Apr 21, 2017

denim day

April 26th 2017 is this year's #denimday, where you are asked to wear jeans as a way to speak out against sexual violence. As I have blogged before, one of my various critiques of this campaign is that so many people regularly wear jeans that it would be hard for your jeans to stand out on this day.

But I've learned that all cadets and staff at the US military academy West Point have been officially encouraged to wear jeans that day - and in fact the email they got about it explained the history of this solidarity action better than the official site does:

"all of West Point is encouraged to wear jeans to work as a visible means of protest against the misconceptions that surround sexual assault. Denim Day was originally triggered by a ruling by the Italian Supreme Court where a rape conviction was overturned because the justices felt that since the victim was wearing tight jeans she must have helped her rapist remove her jeans, thereby implying consent. The following day, the women in the Italian Parliament came to work wearing jeans in solidarity with the victim. Since then, wearing jeans on Denim Day has become a symbol of protest against erroneous and destructive attitudes about sexual assault."

Well since the military rarely wears jeans, and has a serious sexual assault epidemic, I would be happy to see them all wear jeans on this day. It would be particularly striking if they wore uniforms on top and jeans below!

Jan 23, 2017

solidarity braids

I have blogged here before about various symbolic acts of solidarity, from wearing certain colors, to wearing heels, to going barefoot, to being silent for a day. None have moved me like this beautiful act of art and protest.

As Trump was being inaugurated, 50 women organized through the group Boundless across Borders came together on the US-Mexico border pedestrian bridge between El Paso and Ciudad Juárez and braided their hair together.

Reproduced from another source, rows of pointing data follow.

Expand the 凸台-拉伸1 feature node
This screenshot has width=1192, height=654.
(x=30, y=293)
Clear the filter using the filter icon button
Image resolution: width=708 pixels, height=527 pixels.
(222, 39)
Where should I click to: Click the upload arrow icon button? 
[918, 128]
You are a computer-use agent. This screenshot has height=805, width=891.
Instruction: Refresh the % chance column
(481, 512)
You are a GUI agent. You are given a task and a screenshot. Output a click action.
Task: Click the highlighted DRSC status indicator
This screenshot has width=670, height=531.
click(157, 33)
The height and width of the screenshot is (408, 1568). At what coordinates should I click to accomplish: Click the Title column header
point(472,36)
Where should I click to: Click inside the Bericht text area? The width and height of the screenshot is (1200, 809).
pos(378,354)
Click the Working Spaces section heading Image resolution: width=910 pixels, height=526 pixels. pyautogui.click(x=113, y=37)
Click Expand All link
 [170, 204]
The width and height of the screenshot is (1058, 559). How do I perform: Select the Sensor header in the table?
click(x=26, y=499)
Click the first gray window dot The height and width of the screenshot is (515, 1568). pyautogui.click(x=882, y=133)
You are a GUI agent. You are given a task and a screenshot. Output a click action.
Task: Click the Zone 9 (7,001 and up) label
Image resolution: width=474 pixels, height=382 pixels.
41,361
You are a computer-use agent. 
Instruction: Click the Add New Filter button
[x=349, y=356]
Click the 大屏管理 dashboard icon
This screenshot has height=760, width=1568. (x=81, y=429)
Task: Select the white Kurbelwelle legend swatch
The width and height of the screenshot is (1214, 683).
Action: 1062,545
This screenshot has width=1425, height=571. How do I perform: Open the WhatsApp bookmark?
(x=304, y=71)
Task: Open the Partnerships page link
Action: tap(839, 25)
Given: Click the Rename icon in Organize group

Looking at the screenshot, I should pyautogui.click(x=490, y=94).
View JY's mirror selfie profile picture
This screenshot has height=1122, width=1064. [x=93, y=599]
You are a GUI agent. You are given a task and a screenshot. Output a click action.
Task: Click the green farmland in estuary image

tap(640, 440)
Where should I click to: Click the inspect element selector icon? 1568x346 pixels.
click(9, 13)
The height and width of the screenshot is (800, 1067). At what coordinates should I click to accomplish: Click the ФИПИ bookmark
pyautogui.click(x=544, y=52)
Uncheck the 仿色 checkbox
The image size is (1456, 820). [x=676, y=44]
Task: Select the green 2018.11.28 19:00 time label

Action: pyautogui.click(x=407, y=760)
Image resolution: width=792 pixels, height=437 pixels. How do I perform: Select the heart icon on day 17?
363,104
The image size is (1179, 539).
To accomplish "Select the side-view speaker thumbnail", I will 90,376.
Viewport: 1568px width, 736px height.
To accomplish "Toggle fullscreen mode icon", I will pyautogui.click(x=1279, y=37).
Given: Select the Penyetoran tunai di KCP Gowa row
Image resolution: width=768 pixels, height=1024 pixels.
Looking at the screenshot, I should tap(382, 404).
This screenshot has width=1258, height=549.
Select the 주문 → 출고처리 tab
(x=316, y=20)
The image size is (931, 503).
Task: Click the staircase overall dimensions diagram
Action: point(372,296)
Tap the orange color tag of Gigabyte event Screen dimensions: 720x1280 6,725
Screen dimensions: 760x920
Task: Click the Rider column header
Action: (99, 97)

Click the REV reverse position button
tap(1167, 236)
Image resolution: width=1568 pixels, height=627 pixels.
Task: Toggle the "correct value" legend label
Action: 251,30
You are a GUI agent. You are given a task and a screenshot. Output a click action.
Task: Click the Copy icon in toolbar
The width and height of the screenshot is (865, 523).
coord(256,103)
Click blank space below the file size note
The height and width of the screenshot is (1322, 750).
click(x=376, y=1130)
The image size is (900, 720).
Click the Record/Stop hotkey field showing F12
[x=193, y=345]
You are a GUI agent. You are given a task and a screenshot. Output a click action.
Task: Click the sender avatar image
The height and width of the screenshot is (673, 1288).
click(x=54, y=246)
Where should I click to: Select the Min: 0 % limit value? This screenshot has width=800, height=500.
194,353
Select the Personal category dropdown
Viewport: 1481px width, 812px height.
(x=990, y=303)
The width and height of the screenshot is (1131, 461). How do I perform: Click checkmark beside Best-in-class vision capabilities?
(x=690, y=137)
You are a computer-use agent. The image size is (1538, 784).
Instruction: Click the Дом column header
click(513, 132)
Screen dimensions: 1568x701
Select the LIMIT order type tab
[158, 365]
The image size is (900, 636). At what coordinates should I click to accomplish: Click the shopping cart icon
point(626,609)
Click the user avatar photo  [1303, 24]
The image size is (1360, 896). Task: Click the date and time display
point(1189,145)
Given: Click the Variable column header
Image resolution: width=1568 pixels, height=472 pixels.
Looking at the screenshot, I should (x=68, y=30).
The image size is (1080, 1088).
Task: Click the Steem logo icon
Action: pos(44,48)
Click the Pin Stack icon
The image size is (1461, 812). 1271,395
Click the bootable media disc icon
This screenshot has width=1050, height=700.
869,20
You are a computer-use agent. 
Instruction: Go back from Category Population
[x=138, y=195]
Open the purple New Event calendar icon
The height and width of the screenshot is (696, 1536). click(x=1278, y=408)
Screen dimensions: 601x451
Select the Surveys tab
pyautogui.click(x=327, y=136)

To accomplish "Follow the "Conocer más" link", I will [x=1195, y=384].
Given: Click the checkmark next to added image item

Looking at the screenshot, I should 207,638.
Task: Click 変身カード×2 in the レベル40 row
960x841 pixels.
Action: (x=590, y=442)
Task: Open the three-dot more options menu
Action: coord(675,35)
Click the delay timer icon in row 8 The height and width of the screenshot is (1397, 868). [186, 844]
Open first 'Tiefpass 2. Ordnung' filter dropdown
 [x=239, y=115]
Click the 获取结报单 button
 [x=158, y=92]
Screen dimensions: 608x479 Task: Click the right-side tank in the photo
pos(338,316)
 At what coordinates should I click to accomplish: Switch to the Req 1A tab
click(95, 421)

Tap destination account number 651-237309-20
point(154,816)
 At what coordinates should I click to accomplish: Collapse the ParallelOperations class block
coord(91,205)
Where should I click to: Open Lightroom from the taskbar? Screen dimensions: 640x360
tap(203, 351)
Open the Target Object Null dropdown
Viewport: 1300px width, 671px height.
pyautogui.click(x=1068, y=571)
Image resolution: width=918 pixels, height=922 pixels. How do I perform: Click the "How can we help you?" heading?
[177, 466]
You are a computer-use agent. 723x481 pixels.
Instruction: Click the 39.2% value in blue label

I love the way this protest literally and symbolically weaves together the bodily intimate as a way of shaping the global. Global politics are always shaping our daily lives, our bodies, our hair. So too what we do with our bodies day to day is constantly shaping global politics, from what food to how we manage childcare. This is a basic argument of feminist political geography (if you want to read more about it, check out the book the Global and the Intimate).

Xochitl Nicholson, one of the organizers, talked about why they used hair this way, “We wanted something that referenced women directly, but that also sends a message about our common heritage and common backgrounds in a broader context,” Nicholson said. “It’s a symbol of collective strength.”

Of course this protest isn't accessible to women who wear head scarves, or women with kinky hair, or short hair, or no hair - but I still love the symbolism and intimacy of it.